> _Assignment_: Give again, word for word, each line below starting at the one that contains "Screen dimensions: 2342x1326" and ending at the one that contains "The width and height of the screenshot is (554, 418).".

> _Information provided_:
*** Block opens ***
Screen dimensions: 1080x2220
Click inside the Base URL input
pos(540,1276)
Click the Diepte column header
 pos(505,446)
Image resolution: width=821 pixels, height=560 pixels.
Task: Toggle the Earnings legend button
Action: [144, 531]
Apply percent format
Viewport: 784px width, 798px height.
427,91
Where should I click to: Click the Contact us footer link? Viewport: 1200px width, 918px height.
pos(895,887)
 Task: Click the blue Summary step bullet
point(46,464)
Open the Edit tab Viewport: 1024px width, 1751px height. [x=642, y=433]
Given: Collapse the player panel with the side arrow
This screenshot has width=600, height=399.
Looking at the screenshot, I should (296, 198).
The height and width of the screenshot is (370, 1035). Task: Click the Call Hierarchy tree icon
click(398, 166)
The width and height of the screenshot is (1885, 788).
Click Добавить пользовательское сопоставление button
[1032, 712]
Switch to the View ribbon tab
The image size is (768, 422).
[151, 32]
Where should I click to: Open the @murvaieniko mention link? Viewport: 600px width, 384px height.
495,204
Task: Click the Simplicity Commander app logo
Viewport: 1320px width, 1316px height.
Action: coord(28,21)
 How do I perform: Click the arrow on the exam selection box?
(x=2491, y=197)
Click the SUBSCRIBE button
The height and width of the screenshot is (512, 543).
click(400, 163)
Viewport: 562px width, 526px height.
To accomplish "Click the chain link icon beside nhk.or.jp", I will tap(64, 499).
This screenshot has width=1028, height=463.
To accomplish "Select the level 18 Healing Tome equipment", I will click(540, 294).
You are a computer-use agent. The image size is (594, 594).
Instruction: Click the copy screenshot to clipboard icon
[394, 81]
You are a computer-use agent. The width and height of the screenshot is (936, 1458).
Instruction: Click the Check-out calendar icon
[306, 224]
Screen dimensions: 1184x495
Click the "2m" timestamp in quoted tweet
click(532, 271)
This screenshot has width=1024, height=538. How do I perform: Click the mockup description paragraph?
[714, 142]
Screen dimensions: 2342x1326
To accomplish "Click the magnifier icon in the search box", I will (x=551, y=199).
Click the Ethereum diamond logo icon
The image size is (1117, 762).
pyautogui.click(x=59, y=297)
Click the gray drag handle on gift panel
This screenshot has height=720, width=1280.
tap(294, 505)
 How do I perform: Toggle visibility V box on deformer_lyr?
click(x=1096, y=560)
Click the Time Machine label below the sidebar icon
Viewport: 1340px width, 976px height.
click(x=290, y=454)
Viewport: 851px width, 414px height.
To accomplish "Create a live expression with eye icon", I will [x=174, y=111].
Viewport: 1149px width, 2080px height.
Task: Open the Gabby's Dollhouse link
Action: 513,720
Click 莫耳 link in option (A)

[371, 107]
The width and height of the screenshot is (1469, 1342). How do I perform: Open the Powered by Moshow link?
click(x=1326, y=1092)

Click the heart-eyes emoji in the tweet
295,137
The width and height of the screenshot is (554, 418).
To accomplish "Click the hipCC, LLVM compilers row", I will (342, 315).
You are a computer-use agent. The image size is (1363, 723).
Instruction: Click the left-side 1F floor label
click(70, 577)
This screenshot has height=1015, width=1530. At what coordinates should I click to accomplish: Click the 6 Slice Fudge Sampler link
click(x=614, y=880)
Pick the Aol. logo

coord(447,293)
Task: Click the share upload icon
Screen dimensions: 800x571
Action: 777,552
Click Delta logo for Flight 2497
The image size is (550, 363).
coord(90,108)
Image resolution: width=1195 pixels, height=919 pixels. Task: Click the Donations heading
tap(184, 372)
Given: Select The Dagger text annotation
*** Block closes ***
> _Solution for this exercise_:
Screen dimensions: 2342x1326
To accomplish "Click the magnifier icon in the search box", I will (x=551, y=199).
Click the Ethereum diamond logo icon
The image size is (1117, 762).
pyautogui.click(x=59, y=297)
Click the gray drag handle on gift panel
This screenshot has height=720, width=1280.
tap(294, 505)
 How do I perform: Toggle visibility V box on deformer_lyr?
click(x=1096, y=560)
Click the Time Machine label below the sidebar icon
Viewport: 1340px width, 976px height.
click(x=290, y=454)
Viewport: 851px width, 414px height.
To accomplish "Create a live expression with eye icon", I will [x=174, y=111].
Viewport: 1149px width, 2080px height.
Task: Open the Gabby's Dollhouse link
Action: 513,720
Click 莫耳 link in option (A)

[371, 107]
The width and height of the screenshot is (1469, 1342). How do I perform: Open the Powered by Moshow link?
click(x=1326, y=1092)

Click the heart-eyes emoji in the tweet
295,137
The width and height of the screenshot is (554, 418).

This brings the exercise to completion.